Клементьев взял три литра в бидон, который захватил с собой из палатки, предварительно вылив воду. (Жена и Лапушка всегда по утрам испытывали жажду. Клементьев представил их изумленные лица, когда они вместо воды обнаружат молоко.)

Продавщица неожиданно игриво и пристально заглянула ему в глаза:

– Ага, новенький…

– Молоко-то, наверно, прокисшее, – пошутил Клементьев.

– А вы попробуйте.

– Пробуй! Пробуй! – загалдела очередь. Всем, видно, хотелось посмотреть, как новенький пробует их, счастливкинское, молоко.

Клементьев поднес полный бидон ко рту и отхлебнул.

Молоко было густое, теплое, пахло цветами и медом…

Молоко пахло забытым детством, ночевками в копне сена на берегу реки, росой на папоротнике, морозными узорами на стекле, дымком от березовых дров, свежевыпеченным хлебом, только что снятым с пода, давным-давно, на заре жизни…

Это все было тогда, в сорок седьмом, когда они купили корову. До сих пор этот день у Клементьева перед глазами. Их семья встала рано-прерано, когда еще совсем было темно, и отец, будто на праздник, надел хромовые сапоги. Деньги он, огромную кучу разноцветных денег, собранных разными способами – от проданного пайкового хлеба до выручки от бабушкиного побирания, – деньги отец сложил в полевую сумку, которую привез с фронта, и повесил ее под шинель. Потом он взял большой столовый нож и положил его в наружный карман шинели. Нож – это против шпаны. Шпана любила в темных переулках встречать людей, идущих на базар. На базар люди всегда идут или с деньгами или с ценными вещами.

Отец взял с собой всю семью не только затем, чтобы посоветоваться при выборе коровы, но и для охраны.

Толкотня, крики, слякоть, неверный темный свет от керосиновых фонарей на столбах, мычание коров.

Они увидели ее сразу. Она стояла, освещенная светом керосинового фонаря, упитанная, крепкая, комолая, уверенная в себе, с огромным раздутым выменем. У нее был слегка недоуменный вид. «Зачем меня сюда привели? – как бы спрашивала она. – Мое дело стоять в теплом сухом сарае, есть вкусное сено и давать вам как можно больше молока, а не торчать здесь в глупой толчее неизвестно зачем».

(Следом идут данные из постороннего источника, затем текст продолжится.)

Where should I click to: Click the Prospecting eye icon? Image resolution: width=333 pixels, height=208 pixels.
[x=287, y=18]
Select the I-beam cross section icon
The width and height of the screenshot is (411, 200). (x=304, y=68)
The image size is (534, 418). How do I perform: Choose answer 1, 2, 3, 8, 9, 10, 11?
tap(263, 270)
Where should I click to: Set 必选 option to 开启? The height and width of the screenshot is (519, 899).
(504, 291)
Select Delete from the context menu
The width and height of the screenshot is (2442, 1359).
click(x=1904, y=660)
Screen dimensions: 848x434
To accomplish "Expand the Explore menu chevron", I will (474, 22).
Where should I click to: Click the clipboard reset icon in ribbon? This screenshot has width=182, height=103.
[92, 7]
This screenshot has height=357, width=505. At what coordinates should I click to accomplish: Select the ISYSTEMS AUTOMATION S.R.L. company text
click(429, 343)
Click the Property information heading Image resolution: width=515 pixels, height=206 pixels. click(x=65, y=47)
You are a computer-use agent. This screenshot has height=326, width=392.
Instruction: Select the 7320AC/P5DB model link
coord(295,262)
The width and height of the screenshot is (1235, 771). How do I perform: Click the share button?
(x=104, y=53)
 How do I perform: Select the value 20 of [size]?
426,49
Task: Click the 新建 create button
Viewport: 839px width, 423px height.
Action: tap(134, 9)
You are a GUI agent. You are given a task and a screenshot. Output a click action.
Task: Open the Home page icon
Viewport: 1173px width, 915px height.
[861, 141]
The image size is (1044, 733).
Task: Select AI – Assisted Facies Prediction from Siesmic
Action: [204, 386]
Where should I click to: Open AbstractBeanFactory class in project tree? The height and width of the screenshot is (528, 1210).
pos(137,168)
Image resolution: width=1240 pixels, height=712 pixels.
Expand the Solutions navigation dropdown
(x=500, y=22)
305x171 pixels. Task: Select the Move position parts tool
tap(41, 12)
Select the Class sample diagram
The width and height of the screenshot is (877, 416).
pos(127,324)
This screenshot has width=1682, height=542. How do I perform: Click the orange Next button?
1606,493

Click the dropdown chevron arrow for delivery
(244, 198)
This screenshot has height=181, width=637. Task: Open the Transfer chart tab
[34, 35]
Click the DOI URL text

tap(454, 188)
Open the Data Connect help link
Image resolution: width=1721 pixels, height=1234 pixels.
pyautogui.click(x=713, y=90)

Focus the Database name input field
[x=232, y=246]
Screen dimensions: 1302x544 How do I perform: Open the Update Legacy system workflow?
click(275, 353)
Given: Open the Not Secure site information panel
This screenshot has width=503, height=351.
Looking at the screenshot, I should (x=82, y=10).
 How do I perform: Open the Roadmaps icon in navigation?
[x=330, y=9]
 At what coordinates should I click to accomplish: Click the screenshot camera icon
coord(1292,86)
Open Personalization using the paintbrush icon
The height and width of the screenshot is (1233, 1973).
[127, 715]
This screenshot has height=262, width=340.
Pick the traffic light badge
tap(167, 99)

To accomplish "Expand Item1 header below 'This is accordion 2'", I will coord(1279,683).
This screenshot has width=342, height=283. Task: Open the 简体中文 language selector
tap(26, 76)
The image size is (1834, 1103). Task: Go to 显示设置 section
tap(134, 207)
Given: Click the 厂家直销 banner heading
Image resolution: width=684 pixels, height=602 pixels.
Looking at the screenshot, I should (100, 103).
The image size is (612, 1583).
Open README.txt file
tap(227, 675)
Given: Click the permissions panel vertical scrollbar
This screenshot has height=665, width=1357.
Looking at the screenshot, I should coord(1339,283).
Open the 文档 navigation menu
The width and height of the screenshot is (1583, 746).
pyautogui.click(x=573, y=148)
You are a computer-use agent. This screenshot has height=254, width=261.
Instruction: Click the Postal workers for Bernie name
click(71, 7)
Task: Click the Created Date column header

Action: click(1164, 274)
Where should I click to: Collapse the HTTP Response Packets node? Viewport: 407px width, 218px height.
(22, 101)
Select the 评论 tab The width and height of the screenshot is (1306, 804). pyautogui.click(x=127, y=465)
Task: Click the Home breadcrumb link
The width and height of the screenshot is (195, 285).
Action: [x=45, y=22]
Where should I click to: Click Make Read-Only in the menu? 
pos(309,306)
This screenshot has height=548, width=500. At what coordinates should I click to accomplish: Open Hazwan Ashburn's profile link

У них не хватило денег, и тогда отец молча разулся и отдал хозяину коровы свои хромовые сапоги. Это были отличные хромовые сапоги, и отец ими очень дорожил.

Домой отец возвращался в портянках. По дороге он простудился, заболел воспалением легких и вскоре умер. А они все выжили, потому что у них была корова. Какая это оказалась прекрасная корова! Каких только продуктов бабушка не умела получать из ее молока. Они ели сметану, масло, творог, ухитрялись даже на праздник отведывать сыра – чудесного, вяленого на солнце, пропитанного маслом, ноздреватого, желтого, в белых крупинках, с какой-то пахучей травкой сыра. В погребе у них теперь всегда стояла пара глечиков с запеченным молоком и большая синяя кастрюля с простоквашей, а то и с «тянучкой», замечательной штукой, похожей на сметану, только эластичней, глаже, острее, бесконечно долго тянущейся за ложкой.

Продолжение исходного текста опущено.